I'm not sure if the following code can cause redundant calculations, or is it compiler-specific?
for (int i = 0; i < strlen(ss); ++i)
{
// blabla
}
Will strlen()
be calculated every time when i
increases?
Yes, strlen()
will be evaluated on each iteration. It's possible that, under ideal circumstances, the optimiser might be able to deduce that the value won't change, but I personally wouldn't rely on that.
I'd do something like
for (int i = 0, n = strlen(ss); i < n; ++i)
or possibly
for (int i = 0; ss[i]; ++i)
as long as the string isn't going to change length during the iteration. If it might, then you'll need to either call strlen()
each time, or handle it through more complicated logic.

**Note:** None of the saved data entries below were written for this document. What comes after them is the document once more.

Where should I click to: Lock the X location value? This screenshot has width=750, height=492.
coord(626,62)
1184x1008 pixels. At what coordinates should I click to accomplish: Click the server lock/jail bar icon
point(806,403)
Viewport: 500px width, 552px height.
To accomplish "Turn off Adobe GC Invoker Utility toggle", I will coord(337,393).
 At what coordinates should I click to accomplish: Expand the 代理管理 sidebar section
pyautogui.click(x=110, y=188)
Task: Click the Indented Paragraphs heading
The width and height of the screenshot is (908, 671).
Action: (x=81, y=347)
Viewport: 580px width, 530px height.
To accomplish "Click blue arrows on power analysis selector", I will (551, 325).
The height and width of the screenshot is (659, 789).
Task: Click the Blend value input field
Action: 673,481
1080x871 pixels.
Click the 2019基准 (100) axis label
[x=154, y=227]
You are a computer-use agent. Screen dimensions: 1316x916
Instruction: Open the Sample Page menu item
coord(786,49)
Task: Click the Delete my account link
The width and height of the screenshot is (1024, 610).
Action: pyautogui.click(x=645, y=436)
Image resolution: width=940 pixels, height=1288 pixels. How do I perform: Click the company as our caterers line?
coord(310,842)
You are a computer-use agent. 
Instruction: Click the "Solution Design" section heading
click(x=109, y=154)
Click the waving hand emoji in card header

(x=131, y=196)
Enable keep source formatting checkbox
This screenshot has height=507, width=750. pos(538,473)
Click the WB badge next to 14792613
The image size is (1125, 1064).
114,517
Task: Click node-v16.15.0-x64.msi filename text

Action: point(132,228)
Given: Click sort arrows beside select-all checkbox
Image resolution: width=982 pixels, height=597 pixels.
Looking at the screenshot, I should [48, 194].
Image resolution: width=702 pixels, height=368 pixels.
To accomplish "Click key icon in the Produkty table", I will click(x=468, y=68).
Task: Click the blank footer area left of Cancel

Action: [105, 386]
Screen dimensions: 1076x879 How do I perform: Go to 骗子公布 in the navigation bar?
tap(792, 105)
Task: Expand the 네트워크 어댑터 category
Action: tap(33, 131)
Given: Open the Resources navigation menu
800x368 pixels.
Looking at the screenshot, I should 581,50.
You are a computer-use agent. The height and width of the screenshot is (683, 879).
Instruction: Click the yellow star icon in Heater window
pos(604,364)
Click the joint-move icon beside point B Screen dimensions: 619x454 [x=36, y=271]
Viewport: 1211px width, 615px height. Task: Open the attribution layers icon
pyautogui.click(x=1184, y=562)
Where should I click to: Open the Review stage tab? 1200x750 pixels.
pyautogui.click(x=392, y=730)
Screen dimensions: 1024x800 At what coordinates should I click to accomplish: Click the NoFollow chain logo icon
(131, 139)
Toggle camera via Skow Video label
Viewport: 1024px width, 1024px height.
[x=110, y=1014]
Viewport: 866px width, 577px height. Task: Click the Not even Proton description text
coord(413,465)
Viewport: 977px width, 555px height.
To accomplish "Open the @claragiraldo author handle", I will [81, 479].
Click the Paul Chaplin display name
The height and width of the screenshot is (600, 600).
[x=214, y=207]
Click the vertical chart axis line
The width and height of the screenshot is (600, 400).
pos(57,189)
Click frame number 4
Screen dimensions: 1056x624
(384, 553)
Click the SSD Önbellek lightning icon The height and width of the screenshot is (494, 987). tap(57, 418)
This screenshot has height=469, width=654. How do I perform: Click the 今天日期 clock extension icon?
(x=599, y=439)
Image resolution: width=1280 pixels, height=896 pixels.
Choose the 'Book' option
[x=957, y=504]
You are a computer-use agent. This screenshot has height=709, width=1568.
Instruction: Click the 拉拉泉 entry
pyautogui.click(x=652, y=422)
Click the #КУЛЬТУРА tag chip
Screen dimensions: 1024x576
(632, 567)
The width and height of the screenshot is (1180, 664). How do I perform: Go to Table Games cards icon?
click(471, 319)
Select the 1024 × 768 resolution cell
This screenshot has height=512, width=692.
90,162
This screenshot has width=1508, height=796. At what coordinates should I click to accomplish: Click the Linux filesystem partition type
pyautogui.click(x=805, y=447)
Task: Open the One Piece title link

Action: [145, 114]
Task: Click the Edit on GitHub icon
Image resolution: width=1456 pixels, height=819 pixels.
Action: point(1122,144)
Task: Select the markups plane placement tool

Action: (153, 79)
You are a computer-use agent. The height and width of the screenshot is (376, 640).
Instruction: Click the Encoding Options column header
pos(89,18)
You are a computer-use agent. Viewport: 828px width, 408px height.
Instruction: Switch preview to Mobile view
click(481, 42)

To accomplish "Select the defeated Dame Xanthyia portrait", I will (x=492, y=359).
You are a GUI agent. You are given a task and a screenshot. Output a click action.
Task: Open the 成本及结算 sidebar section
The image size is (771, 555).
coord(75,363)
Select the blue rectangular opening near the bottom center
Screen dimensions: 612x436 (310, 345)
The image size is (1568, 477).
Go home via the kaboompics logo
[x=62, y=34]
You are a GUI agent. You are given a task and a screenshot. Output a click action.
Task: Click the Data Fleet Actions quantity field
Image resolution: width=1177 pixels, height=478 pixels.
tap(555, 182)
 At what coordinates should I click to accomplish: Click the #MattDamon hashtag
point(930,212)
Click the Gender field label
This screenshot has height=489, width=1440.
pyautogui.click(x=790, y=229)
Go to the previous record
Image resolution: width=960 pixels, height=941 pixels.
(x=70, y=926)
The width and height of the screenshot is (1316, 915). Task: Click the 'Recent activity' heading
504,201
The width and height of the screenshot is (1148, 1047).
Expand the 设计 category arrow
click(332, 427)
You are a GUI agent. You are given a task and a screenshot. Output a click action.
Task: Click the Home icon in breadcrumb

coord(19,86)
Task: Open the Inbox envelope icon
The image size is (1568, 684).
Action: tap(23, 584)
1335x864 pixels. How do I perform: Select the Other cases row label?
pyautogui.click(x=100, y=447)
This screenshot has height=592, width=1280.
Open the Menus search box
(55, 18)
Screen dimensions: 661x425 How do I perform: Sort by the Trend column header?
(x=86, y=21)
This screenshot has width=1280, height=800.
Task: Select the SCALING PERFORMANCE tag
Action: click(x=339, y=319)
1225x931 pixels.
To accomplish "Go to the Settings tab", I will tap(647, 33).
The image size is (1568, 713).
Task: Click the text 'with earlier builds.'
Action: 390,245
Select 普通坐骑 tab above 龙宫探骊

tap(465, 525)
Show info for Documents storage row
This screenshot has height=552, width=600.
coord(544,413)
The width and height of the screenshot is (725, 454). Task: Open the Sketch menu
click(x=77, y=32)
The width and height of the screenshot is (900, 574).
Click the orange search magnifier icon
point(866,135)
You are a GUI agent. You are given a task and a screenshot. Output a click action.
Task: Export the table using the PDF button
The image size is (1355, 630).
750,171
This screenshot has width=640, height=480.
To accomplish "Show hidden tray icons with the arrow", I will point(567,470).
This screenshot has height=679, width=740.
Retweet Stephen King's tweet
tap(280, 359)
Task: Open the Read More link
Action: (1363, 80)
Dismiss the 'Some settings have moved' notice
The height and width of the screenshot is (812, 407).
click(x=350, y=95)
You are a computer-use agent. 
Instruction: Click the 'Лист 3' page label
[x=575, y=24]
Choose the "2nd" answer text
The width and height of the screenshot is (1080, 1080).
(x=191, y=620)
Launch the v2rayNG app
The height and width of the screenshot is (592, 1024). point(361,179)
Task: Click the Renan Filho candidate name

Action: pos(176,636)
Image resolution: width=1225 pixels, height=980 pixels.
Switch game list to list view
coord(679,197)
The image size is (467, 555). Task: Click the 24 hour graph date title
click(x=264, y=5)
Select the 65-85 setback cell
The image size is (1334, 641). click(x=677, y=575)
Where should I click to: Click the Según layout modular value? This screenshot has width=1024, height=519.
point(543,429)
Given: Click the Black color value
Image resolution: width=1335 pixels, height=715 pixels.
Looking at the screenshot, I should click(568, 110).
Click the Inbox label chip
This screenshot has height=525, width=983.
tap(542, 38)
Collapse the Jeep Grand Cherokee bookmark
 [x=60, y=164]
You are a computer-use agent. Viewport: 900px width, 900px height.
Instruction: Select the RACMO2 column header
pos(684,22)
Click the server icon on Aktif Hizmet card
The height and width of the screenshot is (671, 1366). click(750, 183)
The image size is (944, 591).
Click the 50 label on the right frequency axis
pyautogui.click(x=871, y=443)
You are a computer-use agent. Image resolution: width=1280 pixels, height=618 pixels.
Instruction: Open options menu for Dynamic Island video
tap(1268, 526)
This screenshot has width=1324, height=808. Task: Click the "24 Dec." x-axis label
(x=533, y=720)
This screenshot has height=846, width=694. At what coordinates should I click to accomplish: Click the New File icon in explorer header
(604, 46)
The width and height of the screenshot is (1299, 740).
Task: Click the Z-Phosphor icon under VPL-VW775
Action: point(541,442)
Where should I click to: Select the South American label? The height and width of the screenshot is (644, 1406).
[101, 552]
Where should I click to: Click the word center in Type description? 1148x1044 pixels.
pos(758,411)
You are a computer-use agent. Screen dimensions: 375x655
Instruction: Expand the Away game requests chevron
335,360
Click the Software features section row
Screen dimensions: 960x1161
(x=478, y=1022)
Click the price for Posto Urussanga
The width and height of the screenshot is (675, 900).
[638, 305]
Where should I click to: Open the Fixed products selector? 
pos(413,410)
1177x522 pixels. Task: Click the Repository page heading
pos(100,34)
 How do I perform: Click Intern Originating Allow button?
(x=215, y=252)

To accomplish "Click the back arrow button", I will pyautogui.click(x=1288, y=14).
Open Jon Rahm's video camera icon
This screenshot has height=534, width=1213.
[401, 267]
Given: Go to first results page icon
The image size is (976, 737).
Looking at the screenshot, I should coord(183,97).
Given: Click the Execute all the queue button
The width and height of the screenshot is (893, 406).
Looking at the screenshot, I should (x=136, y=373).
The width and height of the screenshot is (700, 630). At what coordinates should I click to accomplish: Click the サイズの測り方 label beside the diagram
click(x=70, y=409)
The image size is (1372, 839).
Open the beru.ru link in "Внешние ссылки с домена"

Yes, every time you use the loop. Then it will every time calculate the length of the string. so use it like this:
char str[30];
for ( int i = 0; str[i] != ' '; i++)
{
//Something;
}
In the above code str[i]
only verifies one particular character in the string at location i
each time the loop starts a cycle, thus it will take less memory and is more efficient.
See this Link for more information.
In the code below every time the loop runs strlen
will count the length of the whole string which is less efficient, takes more time and takes more memory.
char str[];
for ( int i = 0; i < strlen(str); i++)
{
//Something;
}
A good compiler may not calculate it every time, but I don't think you can be sure, that every compiler does it.
In addition to that, the compiler has to know, that strlen(ss)
does not change. This is only true if ss
is not changed in for
loop.
For example, if you use a read-only function on ss
in for
loop but don't declare the ss
-parameter as const
, the compiler cannot even know that ss
is not changed in the loop and has to calculate strlen(ss)
in every iteration.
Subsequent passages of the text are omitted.